The union, which represents cabin crew personnel, noted that last week Finnair announced the plan to furlough the nearly 2,000 workers indefinitely from early October.

However the furloughs will not affect a group of 100 cabin crew staff who will be offered work every month. According to the union, employees feel that the selection of core workers was not equitable.

"We have taken age into account [in the collective bargaining agreement] so there is no need for older workers to be on call, for example. Now the employer has announced that people who cannot be on call will not be among the first to get work. These workers must therefore give up their collective agreement right to not be on call," chair of the Finnish Cabin Crew Association Jari Toivonen.

Toivonen said that the union, which is a branch of the AKT, has received a great deal of feedback from workers who feel they have to break with the collective agreement in order to get work.

Cabin crew staff also want Finnair to explain the order in which they will be called back to work. The furloughs announced last week are indefinite, meaning that 1,900 workers will be kept waiting for the phone to ring, Toivonen added.

"Our collective bargaining agreement has a certain order for terminations, but we do not have one for furloughs and that is making the situation difficult.
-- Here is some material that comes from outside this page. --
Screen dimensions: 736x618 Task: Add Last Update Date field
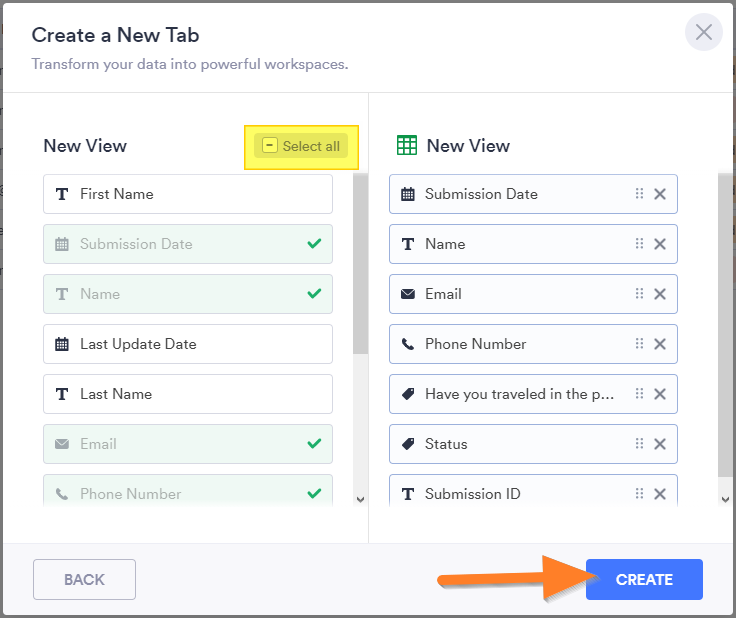coord(188,344)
Some will end up waiting years to get back to work while others will return earlier. It is also problematic that we haven’t been given any insight into the order in which invitations to return to work will come," the union head said.

Finnair: Availability central to planning layoffs

Travel restrictions caused by the coronavirus pandemic have caused Finnair to radically scale back flight schedules compared to its competitors. The airline currently operates between 80 and 90 daily flights, down from 350 one year ago.
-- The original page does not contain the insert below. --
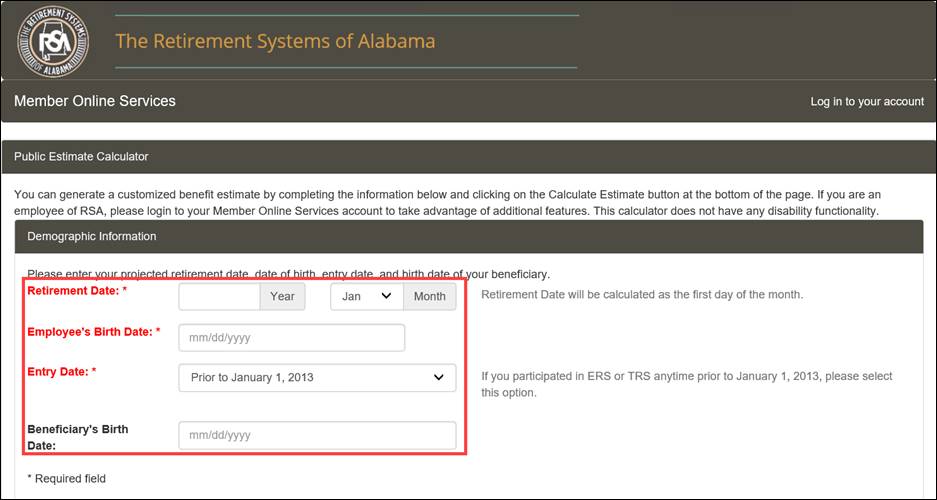
Task: Open the Log in to your account link
Action: [866, 102]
The national carrier said that temporary layoffs are necessary, because there simply isn’t sufficient work to go around. It also pointed out that all Finnair employees will be furloughed in stages. It told Yle via email that it considered employees’ qualifications and availability when it planned the layoffs.

It used the term qualifications to refer to special expertise that it said could include skills used in supervisory roles, training skills or special know-how accumulated by staff working in long-haul business class. However it said that staff members’ educational backgrounds were not considered in the process.

Finnair said that there is a relatively high degree of on-call work in situations where there is little work to be offered. As a result, it said that it paid special attention to employees’ availability. "Employees can choose their hours of work at Finnair. In June we announced that as the number of flights declined, the quantity of work on hand would also be reduced and the importance availability would increase. In this regard, everyone still had an opportunity to change their hours of work or groups," it explained via email.

Two weeks ago Finnair announced the start of co-determination talks aimed at eliminating 1,000 jobs and implementing additional furloughs as a result of the pandemic.

No permanent job cuts for pilots

It said however, that there were no plans for permanent job cuts for pilots in Finland and that staff would return to work as soon as the number of flights increased.

Finnair has also been engaged in negotiations aimed at reining in costs in a bid to weather the crisis. However AKT said that those discussions only offered cabin crews the option of reducing salaries and otherwise watering down the terms of the sector’s collective bargaining agreement.

"We have been negotiating with Finnair for a week and a half. The only counteroffer has been a half-baked incentive scheme. Not a single proposal put forward by the employee representative has been well-received by the employer," AKT salaries official Johanna Tuomaala said in a statement.

The union said that some employers believe that the coronavirus pandemic can be used to invoke a crisis clause in collective bargaining agreements to force employee representatives to negotiate and agree to poorer terms and conditions of work.

She pointed out that the most important task of workers’ unions is to improve their members’ terms of work, rather than to undermine them.